Still, the state’s economy continues to be impacted by the COVID-19 pandemic, nearly two years after it first hit the state, according to the West Virginia Center on Budget & Policy.

“After historic job losses in the spring of 2020, the state underwent a steep, but partial recovery in the summer,” Sean O’Leary, the center’s senior policy analyst wrote in a blog post earlier this month. “However, growth has been sluggish in recent months, and a substantial jobs gap remains. As of November 2021, total nonfarm employment in West Virginia is still down 25,800 jobs from its pre-pandemic level. Government, health care, and leisure and hospitality jobs make up the bulk of the state’s job shortfall.”

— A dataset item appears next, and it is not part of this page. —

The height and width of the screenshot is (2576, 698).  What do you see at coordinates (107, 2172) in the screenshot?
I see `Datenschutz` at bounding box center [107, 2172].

On Monday, the governor held his first COVID-19 briefing since his diagnosis and held the meeting secluded in his private office.

“I’ve got to admit, it’s been difficult, that’s for sure,” Justice said. “But, by the grace of God above, I made it through.”

As of Monday, the governor said there were 20,392 active cases of COVID-19 statewide with the number of hospitalizations at 854. The cumulative percent positivity rate stands at 7.32%.

West Virginia’s GOs are rated Aa2 by Moody’s, AA-minus by S&P and AA by Fitch.

Since 2011, the state has sold about $1.9 billion of debt, with the most issuance occurring in 2018 when it sold $800 million. In 2021, the state ranked 48, with issuers in the state selling more than $1.1 billion of debt.